What the task requires
Each entry needs to be copied exactly, with nothing left out.

Data to use

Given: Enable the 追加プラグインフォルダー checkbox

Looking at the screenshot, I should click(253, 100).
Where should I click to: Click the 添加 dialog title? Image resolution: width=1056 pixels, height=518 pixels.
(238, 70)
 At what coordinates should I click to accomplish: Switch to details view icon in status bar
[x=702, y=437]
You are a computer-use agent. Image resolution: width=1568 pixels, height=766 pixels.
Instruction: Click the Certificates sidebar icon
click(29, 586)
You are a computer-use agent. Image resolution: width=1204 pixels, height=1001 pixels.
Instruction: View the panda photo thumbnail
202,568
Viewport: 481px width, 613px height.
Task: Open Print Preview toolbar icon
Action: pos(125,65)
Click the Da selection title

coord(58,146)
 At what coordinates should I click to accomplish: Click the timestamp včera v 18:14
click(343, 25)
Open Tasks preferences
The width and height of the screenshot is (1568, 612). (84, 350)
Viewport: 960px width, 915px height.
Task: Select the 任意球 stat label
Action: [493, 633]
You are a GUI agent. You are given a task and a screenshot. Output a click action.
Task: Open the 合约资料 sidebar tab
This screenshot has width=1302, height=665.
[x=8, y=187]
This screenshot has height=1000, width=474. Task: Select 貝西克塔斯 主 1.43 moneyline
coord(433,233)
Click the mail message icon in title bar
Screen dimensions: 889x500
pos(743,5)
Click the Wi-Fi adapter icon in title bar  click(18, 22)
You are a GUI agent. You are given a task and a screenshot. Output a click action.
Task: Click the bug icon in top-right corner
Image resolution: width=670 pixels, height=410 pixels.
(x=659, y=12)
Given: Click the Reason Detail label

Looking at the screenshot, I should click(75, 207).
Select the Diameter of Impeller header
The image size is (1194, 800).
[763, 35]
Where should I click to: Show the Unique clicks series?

Answer below
Given: Enable the 追加プラグインフォルダー checkbox

Looking at the screenshot, I should click(253, 100).
Where should I click to: Click the 添加 dialog title? Image resolution: width=1056 pixels, height=518 pixels.
(238, 70)
 At what coordinates should I click to accomplish: Switch to details view icon in status bar
[x=702, y=437]
You are a computer-use agent. Image resolution: width=1568 pixels, height=766 pixels.
Instruction: Click the Certificates sidebar icon
click(29, 586)
You are a computer-use agent. Image resolution: width=1204 pixels, height=1001 pixels.
Instruction: View the panda photo thumbnail
202,568
Viewport: 481px width, 613px height.
Task: Open Print Preview toolbar icon
Action: pos(125,65)
Click the Da selection title

coord(58,146)
 At what coordinates should I click to accomplish: Click the timestamp včera v 18:14
click(343, 25)
Open Tasks preferences
The width and height of the screenshot is (1568, 612). (84, 350)
Viewport: 960px width, 915px height.
Task: Select the 任意球 stat label
Action: [493, 633]
You are a GUI agent. You are given a task and a screenshot. Output a click action.
Task: Open the 合约资料 sidebar tab
This screenshot has width=1302, height=665.
[x=8, y=187]
This screenshot has height=1000, width=474. Task: Select 貝西克塔斯 主 1.43 moneyline
coord(433,233)
Click the mail message icon in title bar
Screen dimensions: 889x500
pos(743,5)
Click the Wi-Fi adapter icon in title bar  click(18, 22)
You are a GUI agent. You are given a task and a screenshot. Output a click action.
Task: Click the bug icon in top-right corner
Image resolution: width=670 pixels, height=410 pixels.
(x=659, y=12)
Given: Click the Reason Detail label

Looking at the screenshot, I should click(75, 207).
Select the Diameter of Impeller header
The image size is (1194, 800).
[763, 35]
Where should I click to: Show the Unique clicks series?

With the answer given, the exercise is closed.